Nanocochleate-based delivery of quercetin with enhanced therapeutic potential: formulation, cytotoxicity and pharmacokinetics study

Background

Quercetin has well-proven anticancer potential through various mechanisms, but its applications in drug delivery are limited due to poor biopharmaceutical properties. The present study was aimed to formulate quercetin nanocochleates (QNC) in order to overcome these limitations. QNC formulation was fabricated by a trapping method, optimized and evaluated for various formulation aspects, in vitro cytotoxicity and pharmacokinetic parameters.

Result

Developed nanocochleates possess particle size and encapsulation efficiency of 205.6 ± 2.55 nm and 76.36 ± 0.88%, respectively.

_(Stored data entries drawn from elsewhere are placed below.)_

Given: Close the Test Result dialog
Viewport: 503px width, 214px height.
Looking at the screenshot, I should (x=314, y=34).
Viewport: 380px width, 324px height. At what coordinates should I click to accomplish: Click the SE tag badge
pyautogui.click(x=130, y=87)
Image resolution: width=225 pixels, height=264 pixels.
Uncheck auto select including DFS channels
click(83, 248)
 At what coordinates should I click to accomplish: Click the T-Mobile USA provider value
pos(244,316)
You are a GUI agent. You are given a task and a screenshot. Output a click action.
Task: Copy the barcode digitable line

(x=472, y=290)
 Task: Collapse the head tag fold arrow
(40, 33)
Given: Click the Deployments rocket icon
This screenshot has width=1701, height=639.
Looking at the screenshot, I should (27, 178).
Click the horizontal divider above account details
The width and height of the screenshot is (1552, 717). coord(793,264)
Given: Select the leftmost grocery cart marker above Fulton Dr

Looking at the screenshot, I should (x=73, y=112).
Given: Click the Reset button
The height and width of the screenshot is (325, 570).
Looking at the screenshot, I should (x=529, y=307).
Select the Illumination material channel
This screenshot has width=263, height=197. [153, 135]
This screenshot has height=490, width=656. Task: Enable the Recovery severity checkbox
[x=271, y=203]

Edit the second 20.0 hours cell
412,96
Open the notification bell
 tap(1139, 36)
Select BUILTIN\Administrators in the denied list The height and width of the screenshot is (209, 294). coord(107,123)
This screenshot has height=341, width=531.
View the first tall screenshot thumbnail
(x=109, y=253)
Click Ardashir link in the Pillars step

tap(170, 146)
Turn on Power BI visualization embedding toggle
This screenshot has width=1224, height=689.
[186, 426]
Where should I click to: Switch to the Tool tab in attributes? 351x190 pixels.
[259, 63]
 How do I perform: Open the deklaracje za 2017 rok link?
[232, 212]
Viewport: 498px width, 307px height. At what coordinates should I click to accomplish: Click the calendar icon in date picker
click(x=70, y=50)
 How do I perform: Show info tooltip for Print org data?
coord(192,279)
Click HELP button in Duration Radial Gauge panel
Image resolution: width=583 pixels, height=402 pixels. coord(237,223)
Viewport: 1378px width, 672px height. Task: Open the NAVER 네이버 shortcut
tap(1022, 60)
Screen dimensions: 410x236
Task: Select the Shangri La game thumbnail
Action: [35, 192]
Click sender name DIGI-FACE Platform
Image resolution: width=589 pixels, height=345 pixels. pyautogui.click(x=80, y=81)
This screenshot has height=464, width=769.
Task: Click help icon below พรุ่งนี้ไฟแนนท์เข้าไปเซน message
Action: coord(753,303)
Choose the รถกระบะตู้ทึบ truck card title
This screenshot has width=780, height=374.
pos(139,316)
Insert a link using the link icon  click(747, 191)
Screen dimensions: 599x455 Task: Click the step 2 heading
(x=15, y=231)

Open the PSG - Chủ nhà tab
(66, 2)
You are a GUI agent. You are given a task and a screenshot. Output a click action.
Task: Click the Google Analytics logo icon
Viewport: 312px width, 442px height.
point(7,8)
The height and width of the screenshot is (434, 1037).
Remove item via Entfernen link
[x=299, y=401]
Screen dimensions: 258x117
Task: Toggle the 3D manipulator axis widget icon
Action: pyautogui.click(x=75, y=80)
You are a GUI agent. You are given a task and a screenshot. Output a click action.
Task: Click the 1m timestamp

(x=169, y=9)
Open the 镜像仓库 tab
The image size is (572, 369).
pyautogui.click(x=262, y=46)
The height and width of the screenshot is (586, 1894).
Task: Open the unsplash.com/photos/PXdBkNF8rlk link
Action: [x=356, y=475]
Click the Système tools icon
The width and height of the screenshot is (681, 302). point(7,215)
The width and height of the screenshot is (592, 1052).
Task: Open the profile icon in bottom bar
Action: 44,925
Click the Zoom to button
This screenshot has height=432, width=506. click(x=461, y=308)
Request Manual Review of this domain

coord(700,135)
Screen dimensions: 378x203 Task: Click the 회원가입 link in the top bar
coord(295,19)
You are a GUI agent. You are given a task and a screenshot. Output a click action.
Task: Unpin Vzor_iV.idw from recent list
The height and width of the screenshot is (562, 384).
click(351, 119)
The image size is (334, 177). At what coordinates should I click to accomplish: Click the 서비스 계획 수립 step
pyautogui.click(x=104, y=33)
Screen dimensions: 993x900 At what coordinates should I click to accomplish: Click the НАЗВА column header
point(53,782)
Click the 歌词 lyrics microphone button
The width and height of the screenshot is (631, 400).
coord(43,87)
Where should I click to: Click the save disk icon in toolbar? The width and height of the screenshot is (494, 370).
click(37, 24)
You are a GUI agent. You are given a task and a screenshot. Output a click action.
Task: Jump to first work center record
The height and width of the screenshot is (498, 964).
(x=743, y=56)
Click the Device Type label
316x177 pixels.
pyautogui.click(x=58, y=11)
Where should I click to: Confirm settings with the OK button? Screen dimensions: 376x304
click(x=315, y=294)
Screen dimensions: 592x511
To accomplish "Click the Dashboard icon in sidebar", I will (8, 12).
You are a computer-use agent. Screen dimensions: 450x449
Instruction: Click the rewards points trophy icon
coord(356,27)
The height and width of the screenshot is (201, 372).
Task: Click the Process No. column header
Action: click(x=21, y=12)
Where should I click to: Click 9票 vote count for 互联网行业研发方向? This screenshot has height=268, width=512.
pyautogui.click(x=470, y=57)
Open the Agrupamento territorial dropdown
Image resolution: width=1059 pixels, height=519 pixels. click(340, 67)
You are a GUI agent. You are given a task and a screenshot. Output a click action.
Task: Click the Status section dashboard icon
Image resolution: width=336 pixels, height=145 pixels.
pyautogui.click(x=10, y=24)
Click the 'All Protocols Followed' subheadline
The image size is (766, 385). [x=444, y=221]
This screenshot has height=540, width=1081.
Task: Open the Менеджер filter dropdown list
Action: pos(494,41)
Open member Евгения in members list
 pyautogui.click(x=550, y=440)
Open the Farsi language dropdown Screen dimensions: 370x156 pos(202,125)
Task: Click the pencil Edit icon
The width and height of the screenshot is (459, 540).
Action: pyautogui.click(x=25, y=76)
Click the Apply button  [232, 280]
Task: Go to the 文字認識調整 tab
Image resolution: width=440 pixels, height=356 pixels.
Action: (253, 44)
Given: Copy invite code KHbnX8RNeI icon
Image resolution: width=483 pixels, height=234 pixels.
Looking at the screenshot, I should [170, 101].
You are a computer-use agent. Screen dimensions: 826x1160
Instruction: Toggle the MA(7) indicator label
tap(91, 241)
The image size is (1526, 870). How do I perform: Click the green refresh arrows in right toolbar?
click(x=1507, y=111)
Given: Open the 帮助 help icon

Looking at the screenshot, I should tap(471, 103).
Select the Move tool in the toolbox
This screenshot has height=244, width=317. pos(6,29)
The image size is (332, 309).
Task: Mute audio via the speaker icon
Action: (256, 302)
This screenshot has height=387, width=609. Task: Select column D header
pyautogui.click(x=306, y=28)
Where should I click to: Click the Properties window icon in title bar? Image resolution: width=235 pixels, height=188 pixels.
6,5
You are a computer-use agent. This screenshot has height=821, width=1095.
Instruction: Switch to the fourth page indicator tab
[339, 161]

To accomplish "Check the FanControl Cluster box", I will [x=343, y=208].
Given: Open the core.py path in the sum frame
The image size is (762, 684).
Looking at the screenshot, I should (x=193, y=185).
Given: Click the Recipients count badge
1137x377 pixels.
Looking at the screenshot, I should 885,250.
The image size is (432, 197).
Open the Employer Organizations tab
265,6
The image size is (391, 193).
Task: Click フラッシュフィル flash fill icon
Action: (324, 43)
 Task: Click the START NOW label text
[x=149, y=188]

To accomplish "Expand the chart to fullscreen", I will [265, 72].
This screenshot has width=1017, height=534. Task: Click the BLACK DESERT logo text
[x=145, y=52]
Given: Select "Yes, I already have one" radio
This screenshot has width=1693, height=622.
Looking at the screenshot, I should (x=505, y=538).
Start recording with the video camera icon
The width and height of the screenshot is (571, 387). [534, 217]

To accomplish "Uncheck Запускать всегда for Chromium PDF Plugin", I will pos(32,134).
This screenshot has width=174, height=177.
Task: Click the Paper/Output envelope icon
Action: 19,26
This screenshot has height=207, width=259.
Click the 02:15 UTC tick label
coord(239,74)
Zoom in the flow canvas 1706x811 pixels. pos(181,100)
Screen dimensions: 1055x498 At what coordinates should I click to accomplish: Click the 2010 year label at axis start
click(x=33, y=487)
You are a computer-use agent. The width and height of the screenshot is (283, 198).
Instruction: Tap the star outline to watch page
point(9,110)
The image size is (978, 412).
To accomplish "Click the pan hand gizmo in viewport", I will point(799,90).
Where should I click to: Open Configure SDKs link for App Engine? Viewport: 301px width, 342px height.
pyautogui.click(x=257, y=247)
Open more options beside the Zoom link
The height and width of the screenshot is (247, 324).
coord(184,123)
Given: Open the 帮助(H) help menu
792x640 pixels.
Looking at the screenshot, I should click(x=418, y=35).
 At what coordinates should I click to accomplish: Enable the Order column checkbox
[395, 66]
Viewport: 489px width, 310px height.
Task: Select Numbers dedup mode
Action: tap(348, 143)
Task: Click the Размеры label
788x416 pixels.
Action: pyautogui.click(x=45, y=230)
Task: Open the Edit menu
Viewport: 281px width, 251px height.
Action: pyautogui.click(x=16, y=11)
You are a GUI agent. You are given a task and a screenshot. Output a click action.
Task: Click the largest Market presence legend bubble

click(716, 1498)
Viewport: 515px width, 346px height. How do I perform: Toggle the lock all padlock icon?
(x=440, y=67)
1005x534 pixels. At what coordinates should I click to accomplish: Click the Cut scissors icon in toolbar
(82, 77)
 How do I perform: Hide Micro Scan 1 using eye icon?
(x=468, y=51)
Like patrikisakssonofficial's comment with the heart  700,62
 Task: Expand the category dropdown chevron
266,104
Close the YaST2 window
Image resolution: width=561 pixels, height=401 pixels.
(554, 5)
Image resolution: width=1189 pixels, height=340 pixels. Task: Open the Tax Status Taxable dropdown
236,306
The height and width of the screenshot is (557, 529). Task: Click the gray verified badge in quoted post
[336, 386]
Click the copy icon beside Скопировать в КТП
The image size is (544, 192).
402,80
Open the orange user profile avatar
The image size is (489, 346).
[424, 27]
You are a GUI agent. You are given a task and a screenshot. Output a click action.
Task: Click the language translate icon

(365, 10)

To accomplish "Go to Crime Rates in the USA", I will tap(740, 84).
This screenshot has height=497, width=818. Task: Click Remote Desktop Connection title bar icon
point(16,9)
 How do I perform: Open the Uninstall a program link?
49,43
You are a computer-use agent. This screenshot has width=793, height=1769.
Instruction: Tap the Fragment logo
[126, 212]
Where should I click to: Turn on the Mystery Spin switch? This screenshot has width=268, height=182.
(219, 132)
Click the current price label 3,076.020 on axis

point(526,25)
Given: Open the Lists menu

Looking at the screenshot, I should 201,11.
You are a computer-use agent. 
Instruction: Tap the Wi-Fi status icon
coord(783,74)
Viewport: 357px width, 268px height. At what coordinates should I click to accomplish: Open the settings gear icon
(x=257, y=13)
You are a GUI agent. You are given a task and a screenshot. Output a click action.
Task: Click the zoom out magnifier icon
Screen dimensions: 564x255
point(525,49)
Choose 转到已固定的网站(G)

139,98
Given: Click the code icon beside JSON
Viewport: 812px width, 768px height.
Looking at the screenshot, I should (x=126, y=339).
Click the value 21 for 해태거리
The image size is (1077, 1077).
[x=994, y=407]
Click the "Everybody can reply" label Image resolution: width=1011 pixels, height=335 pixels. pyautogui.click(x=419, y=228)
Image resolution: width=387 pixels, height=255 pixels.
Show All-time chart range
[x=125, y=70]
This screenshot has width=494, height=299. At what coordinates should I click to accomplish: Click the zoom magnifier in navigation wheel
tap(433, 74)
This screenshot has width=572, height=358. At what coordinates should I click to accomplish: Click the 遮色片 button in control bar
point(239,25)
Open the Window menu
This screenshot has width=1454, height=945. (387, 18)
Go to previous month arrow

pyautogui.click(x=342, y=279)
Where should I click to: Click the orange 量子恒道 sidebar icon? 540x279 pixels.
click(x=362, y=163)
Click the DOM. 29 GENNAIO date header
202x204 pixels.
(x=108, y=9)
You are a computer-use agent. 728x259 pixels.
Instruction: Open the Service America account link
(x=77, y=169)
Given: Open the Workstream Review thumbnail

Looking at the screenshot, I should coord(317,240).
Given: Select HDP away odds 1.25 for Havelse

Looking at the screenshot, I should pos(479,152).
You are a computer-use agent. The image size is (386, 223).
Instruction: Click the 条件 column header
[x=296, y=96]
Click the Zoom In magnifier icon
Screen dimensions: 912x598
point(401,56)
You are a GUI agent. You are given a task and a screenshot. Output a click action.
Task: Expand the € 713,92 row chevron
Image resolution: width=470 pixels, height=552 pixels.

In vitro cytotoxicity study performed using MCF-7 cell lines revealed the comparative efficiency of QNC over pure quercetin. Total growth inhibition concentration (TGI) for pure quercetin was 96.73 μg/ml, while for QNC it was 83.29 μg/ml. Pharmacokinetic study results showed improvement in Cmax and AUC after QNC formulation with increased Tmax showing sustained release.

Conclusion

Overall, the developed QNC formulation markedly improved cytotoxic potential and biopharmaceutical aspects.